▸ **PREGUNTAS DEL MATERIAL**
**A)** Indique si cada afirmación concuerda con el fragmento sobre los objetivos de los chilenos: (i) la mayoría de los chilenos comparte los mismos objetivos para el país; (ii) los grupos que persiguen la revolución no aceptan pagar costos en términos de libertad; (iii) aumentar la riqueza del país exige crecimiento económico. Responda sí o no y cite textualmente las palabras del fragmento que lo deciden.
**B)** Escriba la continuación del fragmento sobre los objetivos de los chilenos a partir de su última oración.

== FRAGMENTO PROPORCIONADO

Existen grupos que persiguen la revolución y están dispuestos a usar la violencia en política, porque creen que así advendrá el paraíso en la tierra y el “hombre nuevo”, perfecto y purificado de todas sus miserias. Ellos están dispuestos a pagar cualquier costo, tanto en términos de libertad como de prosperidad, para alcanzar su utopía.
Sin embargo, la mayoría de los chilenos compartimos los mismos objetivos para nuestro país: vivir en paz y sin violencia; mejorar las condiciones materiales y la calidad de vida de todos los chilenos; asegurar cada vez mejor acceso a la salud; un retiro en la vejez que permita a todos cierta tranquilidad económica; y, sobre todo, un sistema educacional que posibilite a cada uno desarrollar la totalidad de sus talentos, para así construir una estructura social donde sea el mérito propio, y no el origen, el que determine el lugar de destino. Sabemos, igualmente, que para todo eso se requiere aumentar la riqueza del país y que ello exige crecimiento económico, mejores trabajos y mayor productividad.
Una pregunta interesante es ¿por qué quienes perseguimos los mismos fines —tal vez con distintas prioridades y énfasis— tenemos tan profundas diferencias respecto a cuáles son las mejores políticas públicas para hacerlos realidad? En efecto, unos tienen el convencimiento de que es a través de la intervención de los gobiernos, de la regulación minuciosa y extensiva y de la ingeniería social comandada desde arriba, que se construye un orden social justo. Otros son más escépticos y creen que la liberación de la creatividad humana es un requisito indispensable en cualquier proyecto de progreso y que las funciones de los gobiernos no deben incluir aquellas que los individuos y la sociedad civil pueden ejercer por sí mismos.

====
== DATOS PROPORCIONADOS

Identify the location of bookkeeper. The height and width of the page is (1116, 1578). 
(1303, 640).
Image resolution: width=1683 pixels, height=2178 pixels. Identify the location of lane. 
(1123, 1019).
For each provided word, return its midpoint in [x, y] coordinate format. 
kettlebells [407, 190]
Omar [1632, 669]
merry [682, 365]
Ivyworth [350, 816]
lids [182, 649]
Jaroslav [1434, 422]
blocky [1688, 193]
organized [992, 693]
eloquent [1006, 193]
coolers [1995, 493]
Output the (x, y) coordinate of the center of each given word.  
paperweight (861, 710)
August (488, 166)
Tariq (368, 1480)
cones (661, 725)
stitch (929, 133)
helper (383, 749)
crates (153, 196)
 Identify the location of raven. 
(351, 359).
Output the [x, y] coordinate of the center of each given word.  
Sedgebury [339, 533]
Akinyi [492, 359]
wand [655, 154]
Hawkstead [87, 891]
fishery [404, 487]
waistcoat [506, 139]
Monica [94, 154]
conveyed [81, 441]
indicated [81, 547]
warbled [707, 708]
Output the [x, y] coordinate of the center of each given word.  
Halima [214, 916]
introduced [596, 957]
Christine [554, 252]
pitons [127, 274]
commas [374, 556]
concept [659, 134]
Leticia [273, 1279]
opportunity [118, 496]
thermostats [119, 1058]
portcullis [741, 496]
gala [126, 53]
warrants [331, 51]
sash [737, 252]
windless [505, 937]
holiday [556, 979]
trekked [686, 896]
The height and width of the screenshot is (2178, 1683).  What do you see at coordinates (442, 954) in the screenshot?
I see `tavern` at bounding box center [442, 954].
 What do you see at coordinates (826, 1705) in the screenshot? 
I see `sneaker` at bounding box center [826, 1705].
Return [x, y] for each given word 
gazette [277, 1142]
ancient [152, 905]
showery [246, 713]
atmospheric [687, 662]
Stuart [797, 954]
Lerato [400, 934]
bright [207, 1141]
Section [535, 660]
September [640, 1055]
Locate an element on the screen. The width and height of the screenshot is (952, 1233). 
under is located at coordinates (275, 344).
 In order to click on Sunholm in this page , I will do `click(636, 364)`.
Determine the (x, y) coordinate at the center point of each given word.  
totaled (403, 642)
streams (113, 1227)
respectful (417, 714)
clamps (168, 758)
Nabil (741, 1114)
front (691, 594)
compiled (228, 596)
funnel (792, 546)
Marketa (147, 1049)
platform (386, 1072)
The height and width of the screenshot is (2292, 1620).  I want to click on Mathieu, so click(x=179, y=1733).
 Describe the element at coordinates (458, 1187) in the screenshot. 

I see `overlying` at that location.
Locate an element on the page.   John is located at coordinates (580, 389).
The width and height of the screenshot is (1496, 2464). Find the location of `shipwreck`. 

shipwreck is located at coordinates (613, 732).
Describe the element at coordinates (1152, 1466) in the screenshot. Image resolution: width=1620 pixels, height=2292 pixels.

====

▸ **RESPUESTAS POR TAREA**
**A)**
(i) Sí: "la mayoría de los chilenos compartimos los mismos objetivos para nuestro país".
(ii) No: "Ellos están dispuestos a pagar cualquier costo, tanto en términos de libertad como de prosperidad".
(iii) Sí: "ello exige crecimiento económico, mejores trabajos y mayor productividad".

**B)**
Pues bien, hay premisas subyacentes a estas dos visiones. Una visión concibe la naturaleza humana como una tabula rasa, una hoja en blanco, sobre la cual se puede escribir cualquier cosa y con ello desatar la generosidad y el altruismo que supuestamente le son consustanciales, pero que ha sido pervertida por un sistema inmoral e injusto.
La otra considera que la naturaleza humana está constreñida por su biología y su historia en la evolución humana y que, en consecuencia, los sistemas sociales y políticos deben ser construidos tomando en cuenta estas realidades. Cree que es la ambivalencia de nuestra condición la que nos hace ser a la vez egoístas y altruistas, cooperadores y competitivos, generosos y codiciosos; por eso, necesitamos de incentivos para fomentar lo bueno y subyugar lo malo. Los políticos y los burócratas, por su parte, comparten esa misma naturaleza dual y, en consecuencia, muchas veces sus actos no cumplen sus propósitos declarados, y además producen efectos colaterales negativos.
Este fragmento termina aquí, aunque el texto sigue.